American scientist falsely accused of hiding ties to China acquitted
American scientist falsely accused of hiding ties to China acquitted

American scientist falsely accused of hiding ties to China acquitted

Washington, March 9 (IANS): Anming Hu, a nanotechnology researcher at the University of Tennessee who was falsely accused of hiding ties to China, has finally been acquitted after two years of trials, Nature reported.

Hu, a Canadian citizen of Chinese descent, had been working in the United States for more than four years when the FBI first interviewed him in 2018.

Nearly two years later, in February 2020, he was charged with fraud and making false statements about his affiliation with a Chinese university on applications for research grants submitted to NASA, the report said.

“It was the day I lost everything. I worked hard for years and it happened in minutes,” Hu was quoted as saying.

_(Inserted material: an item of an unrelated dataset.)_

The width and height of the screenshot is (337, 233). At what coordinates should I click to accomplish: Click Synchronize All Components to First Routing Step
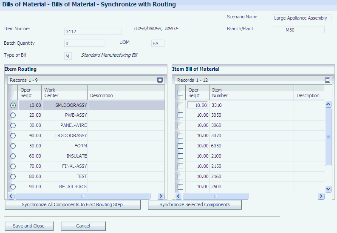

Following Hus’s indictment, the university suspended him, suspended his pay and fired him later after he lost his right to work in the United States. He was also placed under house arrest.

House arrest was part of the China initiative – a US government effort to counter economic espionage. It was often aimed at academic researchers so as not to reveal funds from China or partnerships with Chinese institutions.

Academic researchers and groups of civil liberties had called for the initiative to be shut down with the argument that it was racially profiled scientists.

On February 23 this year, the U.S. Department of Justice announced that it effectively ended the China initiative and replaced it with a broader strategy covering China and several other countries, including Russia and North Korea.

Hu welcomed the end of the initiative, adding that he would like to see the government held accountable for his actions.

“I lost two years of my life,” he said. “Who takes the consequences of that?”

“It’s very painful in my heart. The memories are very hard,” Hu said.

Hu was under house arrest for more than a year while awaiting trial. During this time, he relied heavily on his denomination to bring him groceries – and even take out his trash – because he was not allowed to go outside, he said. With his wife and two of his children in Canada, he felt isolated and missed his family, the report said.

“It made me want to cry every night,” Hu said.

During his ordeal, Hu dived into unpaid work to help distract him while he waited for a trial.

He reviewed about 400 research articles and even wrote six research articles, including some on nanojoining – a technology used to connect nanometer-sized building blocks for the manufacture of nano-devices and systems.

He also finished writing a book on laser fabrication and 3D printing. But he fears the two-year gap in his laboratory research will be “catastrophic” for his career.

Following the House acquittal, UT Knoxville reinstated him as a full-time professor and gave him $ 300,000 to help resume his research, the report said.

But Hu says the university has not yet apologized to him.


Leave a Reply

Your email address will not be published.